このように、第2の実施形態に係るネガワット取引支援装置4では、発電機DR部6の蓄電池出力値入力部60から入力する蓄電池の出力値Pg1に係数をかけることによって得られた値に基づいて、発電機システム2のそれぞれに与える仮想受電電力PjB2を算出する。
以上、第2の実施形態に係るネガワット取引支援装置4は、第1の実施形態において、蓄電池出力値入力部60によって蓄電池の出力電力の値を出力して、そのまま使用して、第2の閾値よりも大きい第3のバイアス値(仮想受電電力PjB2)を算出していた。この算出に際し、第2の実施形態では、蓄電池出力値入力部60の出力に係数乗算部70を設けて、蓄電池の出力電力の値Pgに係数をかけて第3のバイアス値(仮想受電電力PjB2)を算出する。これによれば、蓄電池システムと発電機システムとを併設した補助電力源を用いてネガワット取引に利用する場合に、蓄電池と発電機の出力比率を制御しながら、DR指令に正確に対応することが可能となる。
(実施の形態の拡張)
以上の実施形態では、DR指令として、目標削減量Ptを受け取り、この目標削減量Ptに基づいて受電電力目標値算出部52、62が受電電力目標値Psetを決定する構成を例に挙げて説明した。しかしながら、ネガワット取引支援装置4はこの構成に限定されない。たとえば、DR指令受信部51、61において、DR指令として受電電力目標値Psetを受け取り、これを第1のバイアス値算出部53または第2のバイアス値算出部63に出力するようにしてもよい。この場合、ベースライン算出部57、67と受電電力目標値算出部52、62は、省略してもよい。

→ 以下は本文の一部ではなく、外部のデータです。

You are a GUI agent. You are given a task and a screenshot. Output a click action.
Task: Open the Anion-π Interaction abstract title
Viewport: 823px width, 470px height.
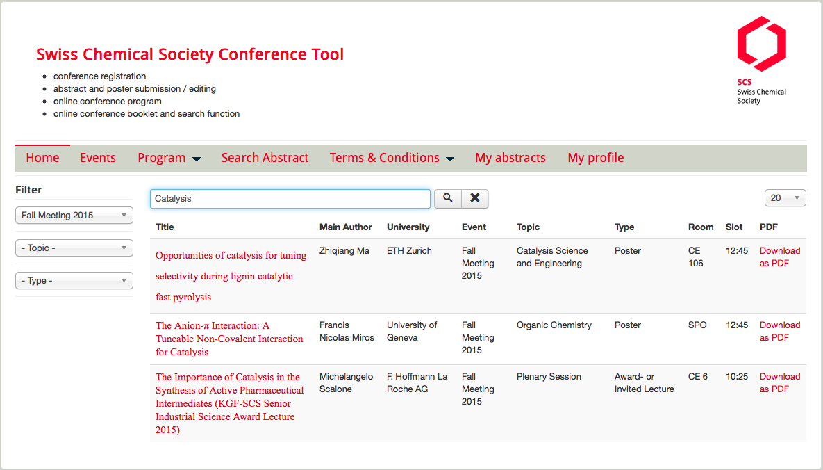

さらに、ネガワット取引支援装置4は、DR指令として目標削減量Ptが含まれる場合と、受電電力目標値Psetが含まれる場合との両方に対応することができるように、DR指令受信部51、61は、受け取ったDR指令の内容に基づいて、受電電力目標値算出部52、62と第1のバイアス値算出部53または第2のバイアス値算出部63とのいずれかに選択的に目標削減量Ptまたは受電電力目標値Psetを入力するようにしてもよい。